Ind. To Receive $2.1 Million in Settlement with GSK
June 4, 2014—Indiana Attorney General’s Office Press Release—
GSK will pay $105 million to 45 states concerning the asthma drug Advair
INDIANAPOLIS – Indiana is set to receive nearly $2.1 million as a result of a multi-state settlement Attorney General Greg Zoeller entered into with drugmaker GlaxoSmithKline, LLC. The terms of the settlement require that the funds be used for consumer education related purposes.
The monies stem from a $105 million consumer settlement Zoeller joined with 44 other attorneys general and GSK today to resolve allegations that GlaxoSmithKline unlawfully promoted its asthma drug, Advair®, and antidepressant drugs, Paxil® and Wellbutrin®. The Complaint and Consent Judgment filed today alleges that GlaxoSmithKline violated state consumer protection laws by misrepresenting the uses and qualities of these drugs.
“Pharmaceutical companies are required to only promote a prescription drug for uses that have been approved by the FDA,” Zoeller said. “Off-label marketing can put patients unnecessarily at risk, which is why those decisions are best left to the treating physician and not the pharmaceutical companies.”
The Consent Judgment also requires GlaxoSmithKline to reform its marketing and promotional practices. Specifically, GSK shall not:
- Make, or cause to be made, any written or oral claim that is false, misleading, or deceptive about any GSK product;
- Make promotional claims, not approved or permitted by the FDA that a GSK product is better, more effective, safer, or has less serious side effects or contraindications than has been demonstrated by substantial evidence or substantial clinical experience;
- Present favorable information or conclusions from a study that is inadequate in design, scope, or conduct to furnish significant support for such information or conclusions, when presenting information about a clinical study regarding GSK products in any promotional materials;
- Provide samples of GSK products to those health care professionals who are not expected to prescribe the sampled GSK products for an approved use, but who would be expected to prescribe the sampled product for an off-label use; or
- Disseminate information describing any off-label use of a GSK product, unless such information and materials are consistent with applicable FDA regulations and FDA Guidances for Industry.
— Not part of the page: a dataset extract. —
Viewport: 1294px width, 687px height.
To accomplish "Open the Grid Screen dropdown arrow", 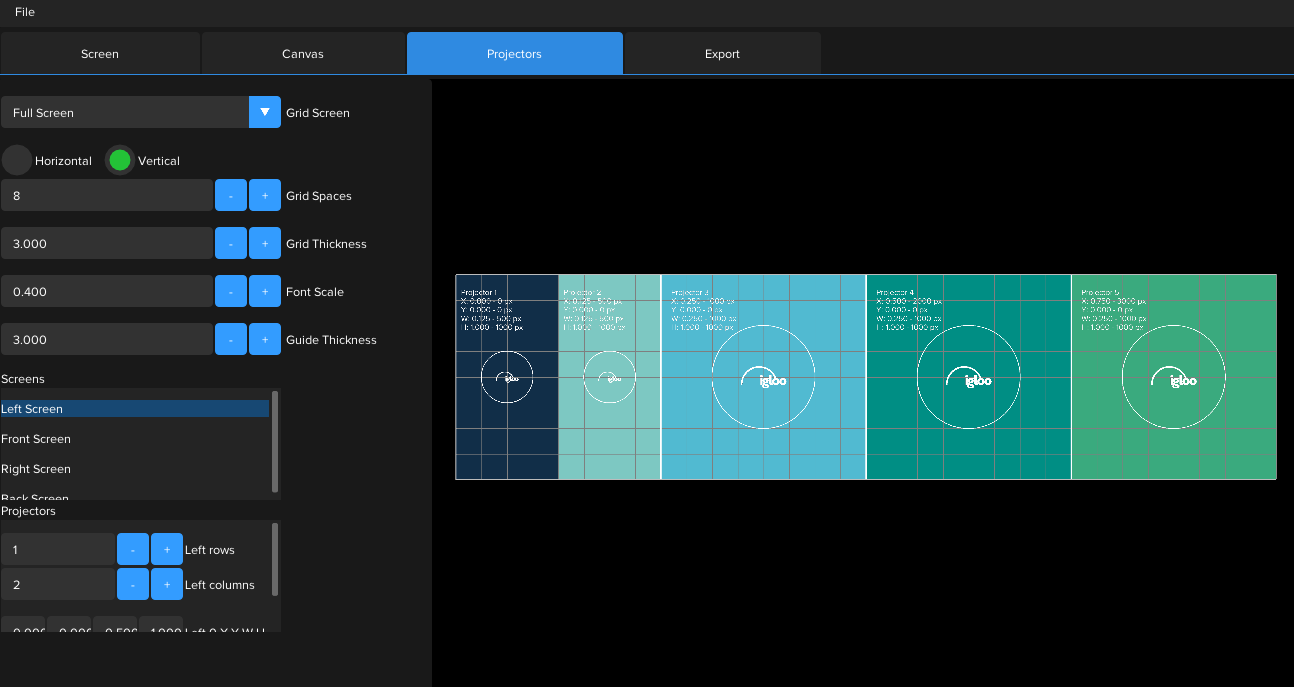I will pos(265,112).

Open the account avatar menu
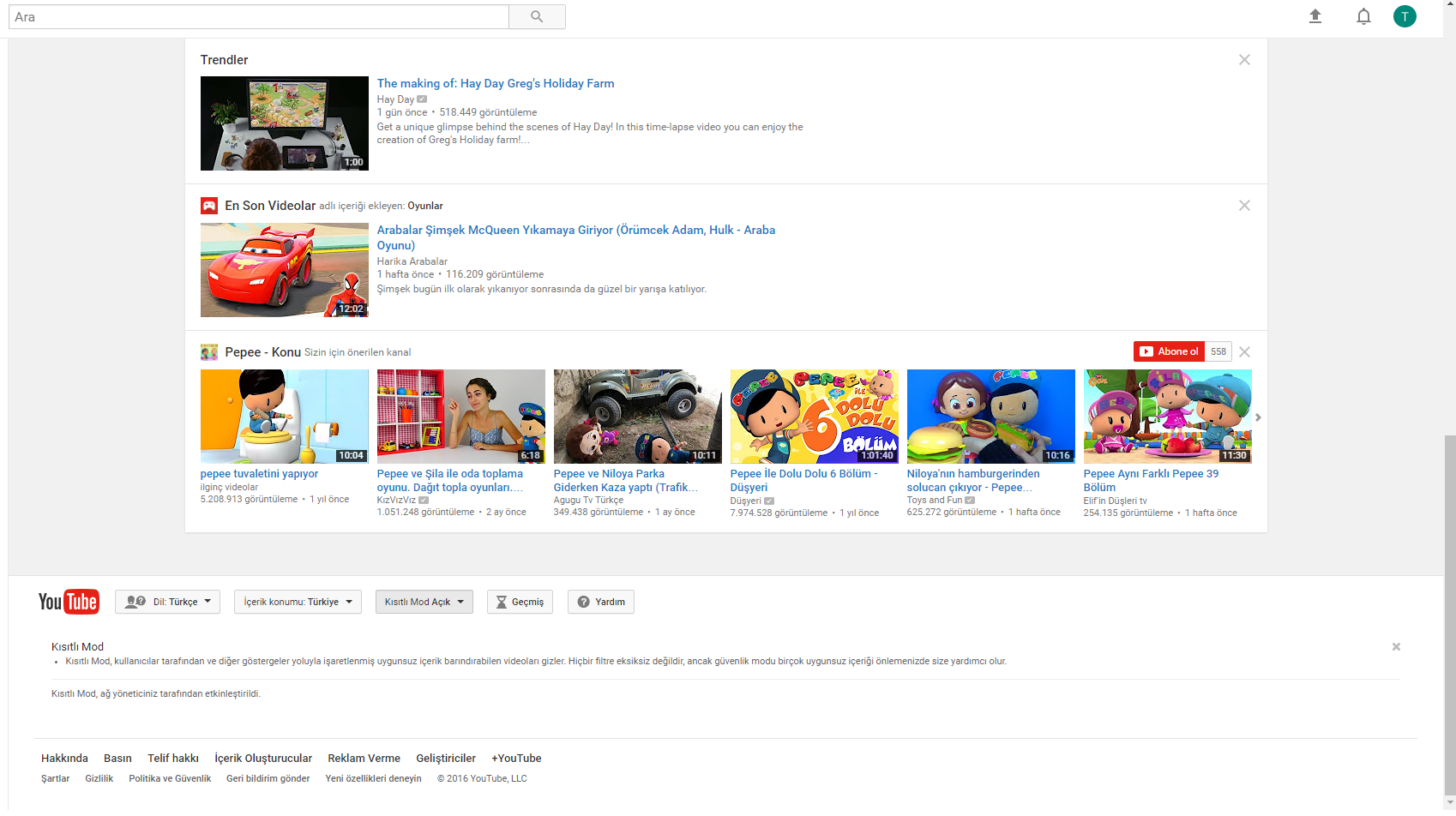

The Consent Judgment also requires GSK to continue its Patient First Program at least through March 2019. The Patient First Program reduces financial incentives for sales representatives to engage in deceptive marketing. In addition, the Judgment requires scientifically trained personnel to be ultimately responsible for developing and approving responses to health care provider questions and for these responses to be unbiased and non-promotional.
Other states participating in the settlement are Alabama, Arizona, Arkansas, California, Colorado, Connecticut, Delaware, the District of Columbia, Florida, Georgia, Hawaii, Idaho, Illinois, Iowa, Kansas, Kentucky, Maine, Maryland, Massachusetts, Michigan, Minnesota, Missouri, Montana, Nebraska, Nevada, New Jersey, New Mexico, New York, North Carolina, North Dakota, Ohio, Oklahoma, Oregon, Pennsylvania, Rhode Island, South Dakota, Tennessee, Texas, Utah, Vermont, Virginia, Washington, Wisconsin, and Wyoming.